Carse excelled, his 17-ball 31 followed by three crowd-silencing wickets. With India requiring 40 from 30, but with three wickets in hand, the match was turning towards the visitors. With Jofra Archer’s heat to take in once again, Varma had much to do.

Related: India defeat England by two wickets in thrilling second men’s T20 international – live

But he had used it well earlier in the innings and he would do so again at the death. A top-edge for six was fortunate, a guide over the rope behind point the next ball outstanding, the England quick consigned to final figures of one for 60 off his four overs. Varma was responsible for half that tally.

The drama did not relent as Adil Rashid dismissed Arshdeep Singh at the end of a miserly 17th over, but nerves were held alongside Ravi Bishnoi – nine crucial runs off five – as Varma threaded Jamie Overton through the covers, a memorable victory settled with four balls to spare and two wickets in hand.

It had begun like a Wednesday re-run, Phil Salt and Ben Duckett going cheaply, the innings resting on Jos Buttler. Just like the series opener, the captain was dominant. He took sixes off Arshdeep, Bishnoi and Washington Sundar, welcoming the slow stuff in a thoroughly un-English manner.

But the introduction of Varun Chakravarthy after the powerplay was always going to be key, his whizzing googly having undone Harry Brook three days previous. It took little time to produce an even better sequel, Brook mystified by the ball sneaking past his forward prod, the bails removed, the pained smile an admission of a comprehensive defeat for 13.

Buttler then fell to Axar Patel’s dartish tempters, a miscue to deep midwicket for 45.

With England five down inside 12 overs, the old-world method would have been to consolidate, to ease up for a bit before a late slog. But this side’s alpha mantra demands six-hitting when in despair, so they did not relent. Jamie Smith, on debut, understood the assignment with 22 off 12.

Carse decoded Chakravarthy with consecutive sixes, but England would have to settle for a respectable total, not an imposing one, early success with the ball required.

“We lost a few wickets but the aggression was there that we ask for. We really took the game on and got up to what was nearly a defendable score,” said Buttler. “I was really happy with the style we played in.”

Abhishek Sharma responded with three off-side boundaries off Archer. But Mark Wood, who turned 35 this month, remains a marvel, doing things with his body that make you fear for every muscle and bone, his and the guy at the other end’s, too. He thumped Sharma’s pad for the first strike before Archer rushed Sanju Samson on the pull. England’s rockets-only approach was working.

But Suryakumar Yadav and Varma, another one in India’s Oasis-ticket-queue of batting talents, embraced the speed.

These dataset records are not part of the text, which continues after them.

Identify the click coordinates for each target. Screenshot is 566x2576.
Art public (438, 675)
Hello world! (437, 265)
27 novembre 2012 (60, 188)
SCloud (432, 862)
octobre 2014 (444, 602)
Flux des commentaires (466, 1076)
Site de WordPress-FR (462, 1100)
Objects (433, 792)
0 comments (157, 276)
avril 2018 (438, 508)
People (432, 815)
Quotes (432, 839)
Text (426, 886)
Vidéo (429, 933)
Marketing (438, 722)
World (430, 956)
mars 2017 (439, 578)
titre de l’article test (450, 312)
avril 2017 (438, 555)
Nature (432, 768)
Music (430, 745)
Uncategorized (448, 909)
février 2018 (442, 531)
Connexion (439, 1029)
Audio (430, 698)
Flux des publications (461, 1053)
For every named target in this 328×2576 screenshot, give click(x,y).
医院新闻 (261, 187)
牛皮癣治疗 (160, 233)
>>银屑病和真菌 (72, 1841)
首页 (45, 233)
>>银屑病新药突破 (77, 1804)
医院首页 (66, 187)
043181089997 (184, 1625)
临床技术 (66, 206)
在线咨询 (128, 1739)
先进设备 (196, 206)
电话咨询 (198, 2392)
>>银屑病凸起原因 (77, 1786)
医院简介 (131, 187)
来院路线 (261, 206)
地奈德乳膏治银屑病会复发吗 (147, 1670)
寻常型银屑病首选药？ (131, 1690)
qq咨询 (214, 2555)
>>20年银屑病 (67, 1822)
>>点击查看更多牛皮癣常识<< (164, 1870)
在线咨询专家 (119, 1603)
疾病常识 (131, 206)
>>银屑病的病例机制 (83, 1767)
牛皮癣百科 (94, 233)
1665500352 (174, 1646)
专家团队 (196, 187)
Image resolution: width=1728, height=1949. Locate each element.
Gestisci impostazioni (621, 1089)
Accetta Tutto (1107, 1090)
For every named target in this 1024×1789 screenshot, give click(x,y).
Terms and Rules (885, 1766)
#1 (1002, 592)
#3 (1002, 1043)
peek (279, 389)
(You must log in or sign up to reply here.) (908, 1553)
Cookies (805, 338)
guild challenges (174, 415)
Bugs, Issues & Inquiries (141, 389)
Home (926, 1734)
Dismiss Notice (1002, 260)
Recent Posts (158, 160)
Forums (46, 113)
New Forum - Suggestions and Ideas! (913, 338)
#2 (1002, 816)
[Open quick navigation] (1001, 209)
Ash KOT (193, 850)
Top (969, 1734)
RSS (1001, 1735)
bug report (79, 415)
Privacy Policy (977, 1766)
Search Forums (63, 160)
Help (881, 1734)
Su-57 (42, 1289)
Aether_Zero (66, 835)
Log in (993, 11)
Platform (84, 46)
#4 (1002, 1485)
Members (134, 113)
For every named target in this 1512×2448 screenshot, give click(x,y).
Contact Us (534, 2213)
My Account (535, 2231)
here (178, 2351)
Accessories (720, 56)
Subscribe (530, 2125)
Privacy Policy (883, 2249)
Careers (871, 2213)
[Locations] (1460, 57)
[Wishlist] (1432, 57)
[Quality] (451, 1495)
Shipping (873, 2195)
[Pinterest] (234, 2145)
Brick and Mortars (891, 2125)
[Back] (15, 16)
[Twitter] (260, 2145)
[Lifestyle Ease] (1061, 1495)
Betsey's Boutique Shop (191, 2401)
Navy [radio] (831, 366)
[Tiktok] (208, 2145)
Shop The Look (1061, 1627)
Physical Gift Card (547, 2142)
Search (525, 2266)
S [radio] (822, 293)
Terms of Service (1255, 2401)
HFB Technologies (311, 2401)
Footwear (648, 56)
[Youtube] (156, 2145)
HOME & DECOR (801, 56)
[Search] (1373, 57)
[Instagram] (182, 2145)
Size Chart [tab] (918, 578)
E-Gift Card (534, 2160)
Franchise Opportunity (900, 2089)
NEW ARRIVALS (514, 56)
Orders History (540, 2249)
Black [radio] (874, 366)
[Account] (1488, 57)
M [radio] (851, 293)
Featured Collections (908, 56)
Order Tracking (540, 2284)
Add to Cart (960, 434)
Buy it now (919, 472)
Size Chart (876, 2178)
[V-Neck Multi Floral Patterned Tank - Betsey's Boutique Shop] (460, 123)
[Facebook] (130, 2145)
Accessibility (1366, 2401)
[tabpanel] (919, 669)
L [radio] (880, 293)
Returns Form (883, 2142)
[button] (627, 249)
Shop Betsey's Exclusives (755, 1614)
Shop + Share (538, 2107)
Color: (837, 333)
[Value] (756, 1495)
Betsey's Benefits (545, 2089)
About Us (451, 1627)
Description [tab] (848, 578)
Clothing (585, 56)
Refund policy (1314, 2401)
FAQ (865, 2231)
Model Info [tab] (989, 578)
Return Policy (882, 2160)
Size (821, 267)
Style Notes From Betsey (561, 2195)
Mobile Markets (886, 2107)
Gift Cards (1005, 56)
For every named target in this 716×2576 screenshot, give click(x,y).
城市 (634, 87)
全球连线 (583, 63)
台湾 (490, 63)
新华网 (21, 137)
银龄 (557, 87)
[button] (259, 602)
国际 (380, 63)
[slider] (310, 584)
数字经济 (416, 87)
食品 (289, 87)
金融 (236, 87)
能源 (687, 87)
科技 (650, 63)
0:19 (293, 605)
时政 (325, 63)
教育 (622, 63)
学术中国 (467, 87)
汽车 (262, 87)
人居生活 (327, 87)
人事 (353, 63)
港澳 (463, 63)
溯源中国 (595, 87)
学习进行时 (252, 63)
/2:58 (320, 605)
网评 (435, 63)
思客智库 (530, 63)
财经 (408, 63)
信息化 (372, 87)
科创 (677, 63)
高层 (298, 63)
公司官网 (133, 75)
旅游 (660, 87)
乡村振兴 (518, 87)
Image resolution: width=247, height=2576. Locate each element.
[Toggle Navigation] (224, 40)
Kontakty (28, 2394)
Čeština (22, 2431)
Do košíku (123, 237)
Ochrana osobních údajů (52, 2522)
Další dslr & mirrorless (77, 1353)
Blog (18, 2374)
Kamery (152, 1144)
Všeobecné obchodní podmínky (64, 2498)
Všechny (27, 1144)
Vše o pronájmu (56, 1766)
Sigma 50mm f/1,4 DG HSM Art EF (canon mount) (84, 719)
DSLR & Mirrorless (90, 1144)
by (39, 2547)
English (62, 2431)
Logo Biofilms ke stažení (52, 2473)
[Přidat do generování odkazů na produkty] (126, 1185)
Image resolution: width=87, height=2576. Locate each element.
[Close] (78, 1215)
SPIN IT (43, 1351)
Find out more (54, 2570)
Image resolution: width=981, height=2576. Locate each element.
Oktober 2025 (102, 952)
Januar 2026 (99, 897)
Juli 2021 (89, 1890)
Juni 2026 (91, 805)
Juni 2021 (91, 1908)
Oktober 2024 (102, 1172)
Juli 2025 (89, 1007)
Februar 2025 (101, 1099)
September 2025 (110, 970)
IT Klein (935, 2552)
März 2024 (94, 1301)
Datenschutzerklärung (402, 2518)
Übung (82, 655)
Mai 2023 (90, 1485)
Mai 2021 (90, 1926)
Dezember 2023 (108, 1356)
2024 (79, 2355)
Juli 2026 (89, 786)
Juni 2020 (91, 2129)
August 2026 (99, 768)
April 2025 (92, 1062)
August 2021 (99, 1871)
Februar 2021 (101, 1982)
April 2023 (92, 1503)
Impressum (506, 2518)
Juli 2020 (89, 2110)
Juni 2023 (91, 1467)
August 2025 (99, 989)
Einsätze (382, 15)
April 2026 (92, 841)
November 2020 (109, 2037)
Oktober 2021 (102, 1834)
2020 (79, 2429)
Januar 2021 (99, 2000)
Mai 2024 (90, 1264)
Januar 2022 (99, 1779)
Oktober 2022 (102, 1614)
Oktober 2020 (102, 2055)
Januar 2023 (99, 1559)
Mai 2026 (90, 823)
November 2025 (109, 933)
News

Varma played the shot of the eve, going on one knee to help Archer over fine-leg for six.

Carse intervened with his cramping pace to have Yadav drag on to the stumps and Dhruv Jurel pull to the substitute Rehan Ahmed at midwicket, leaving India 66 for four inside eight overs.

Rashid twirled away economically but erred in the field, dropping Sundar at mid-on off Wood with 70 required; the southpaw responded with a flurry of thrashes to the boundary in the same over.

Carse, once again, had an answer, a cross-seamer thudded in to rattle Sundar’s stumps before Axar holed out to Liam Livingstone with five overs left. But Varma remained too, right till the very end.